### Data for analysis
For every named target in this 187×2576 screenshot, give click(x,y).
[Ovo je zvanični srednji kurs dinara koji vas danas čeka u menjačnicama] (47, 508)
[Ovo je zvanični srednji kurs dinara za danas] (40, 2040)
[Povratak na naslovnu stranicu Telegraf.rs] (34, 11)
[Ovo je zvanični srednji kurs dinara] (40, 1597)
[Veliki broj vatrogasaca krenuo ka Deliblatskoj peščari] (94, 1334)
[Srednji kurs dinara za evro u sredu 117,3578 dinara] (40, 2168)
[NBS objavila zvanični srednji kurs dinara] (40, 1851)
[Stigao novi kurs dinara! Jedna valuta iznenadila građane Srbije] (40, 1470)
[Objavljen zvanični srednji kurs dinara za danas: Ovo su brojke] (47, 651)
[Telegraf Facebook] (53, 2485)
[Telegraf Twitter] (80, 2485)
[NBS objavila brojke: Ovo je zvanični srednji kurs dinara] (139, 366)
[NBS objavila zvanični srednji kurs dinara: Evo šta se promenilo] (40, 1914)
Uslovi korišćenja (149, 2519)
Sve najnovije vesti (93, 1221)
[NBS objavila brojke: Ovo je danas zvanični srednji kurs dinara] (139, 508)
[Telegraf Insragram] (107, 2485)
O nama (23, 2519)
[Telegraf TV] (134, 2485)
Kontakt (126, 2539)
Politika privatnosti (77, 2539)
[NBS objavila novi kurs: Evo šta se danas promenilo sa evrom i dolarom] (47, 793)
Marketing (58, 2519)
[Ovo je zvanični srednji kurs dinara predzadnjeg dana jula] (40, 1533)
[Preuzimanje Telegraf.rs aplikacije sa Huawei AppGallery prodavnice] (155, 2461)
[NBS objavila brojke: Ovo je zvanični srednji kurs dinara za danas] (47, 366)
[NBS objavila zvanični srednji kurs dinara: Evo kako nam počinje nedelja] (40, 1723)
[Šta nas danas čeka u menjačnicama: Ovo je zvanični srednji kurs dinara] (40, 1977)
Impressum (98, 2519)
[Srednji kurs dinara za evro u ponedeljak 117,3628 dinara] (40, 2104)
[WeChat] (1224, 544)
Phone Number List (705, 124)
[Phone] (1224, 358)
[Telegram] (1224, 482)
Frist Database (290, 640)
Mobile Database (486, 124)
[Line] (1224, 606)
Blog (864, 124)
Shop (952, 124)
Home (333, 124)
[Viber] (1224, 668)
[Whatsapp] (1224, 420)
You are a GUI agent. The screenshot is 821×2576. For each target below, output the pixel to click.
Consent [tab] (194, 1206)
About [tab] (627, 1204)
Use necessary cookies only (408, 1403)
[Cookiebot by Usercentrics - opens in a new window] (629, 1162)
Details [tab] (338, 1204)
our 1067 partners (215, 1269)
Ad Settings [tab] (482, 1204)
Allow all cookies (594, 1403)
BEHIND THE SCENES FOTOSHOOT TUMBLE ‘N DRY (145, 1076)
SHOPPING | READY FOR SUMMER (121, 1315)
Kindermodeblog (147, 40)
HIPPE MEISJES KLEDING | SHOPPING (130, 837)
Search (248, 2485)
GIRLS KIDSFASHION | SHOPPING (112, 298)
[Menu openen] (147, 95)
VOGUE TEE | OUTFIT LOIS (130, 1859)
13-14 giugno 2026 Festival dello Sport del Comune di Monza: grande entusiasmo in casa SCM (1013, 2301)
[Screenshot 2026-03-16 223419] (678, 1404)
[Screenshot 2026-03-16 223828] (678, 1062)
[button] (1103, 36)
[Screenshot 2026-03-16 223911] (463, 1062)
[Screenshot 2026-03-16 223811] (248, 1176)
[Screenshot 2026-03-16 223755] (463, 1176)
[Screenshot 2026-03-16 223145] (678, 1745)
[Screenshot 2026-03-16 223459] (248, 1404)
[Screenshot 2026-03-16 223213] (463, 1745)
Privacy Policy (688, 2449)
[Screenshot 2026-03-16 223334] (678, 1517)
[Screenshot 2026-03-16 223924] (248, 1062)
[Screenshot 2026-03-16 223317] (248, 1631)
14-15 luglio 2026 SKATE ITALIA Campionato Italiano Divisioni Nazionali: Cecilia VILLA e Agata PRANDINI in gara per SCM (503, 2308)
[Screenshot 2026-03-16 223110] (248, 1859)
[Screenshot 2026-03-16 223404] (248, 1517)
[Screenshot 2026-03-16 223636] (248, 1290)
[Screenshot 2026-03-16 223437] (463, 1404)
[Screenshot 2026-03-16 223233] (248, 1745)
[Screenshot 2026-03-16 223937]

### What the task asks
Using the entries above, give again exactly the lines from the line holding "[WeChat] (1224, 544)" through the line holding "[Whatsapp] (1224, 420)". Include both end lines and nothing else.

### Exercise result
[WeChat] (1224, 544)
Phone Number List (705, 124)
[Phone] (1224, 358)
[Telegram] (1224, 482)
Frist Database (290, 640)
Mobile Database (486, 124)
[Line] (1224, 606)
Blog (864, 124)
Shop (952, 124)
Home (333, 124)
[Viber] (1224, 668)
[Whatsapp] (1224, 420)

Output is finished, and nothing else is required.